* YOUR OBJECTIVE *
This task calls for printing every entry exactly.

******************************

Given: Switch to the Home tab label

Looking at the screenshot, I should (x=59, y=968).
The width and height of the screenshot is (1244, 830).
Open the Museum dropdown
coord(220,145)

******************************

* WRITTEN REPLY *
Given: Switch to the Home tab label

Looking at the screenshot, I should (x=59, y=968).
The width and height of the screenshot is (1244, 830).
Open the Museum dropdown
coord(220,145)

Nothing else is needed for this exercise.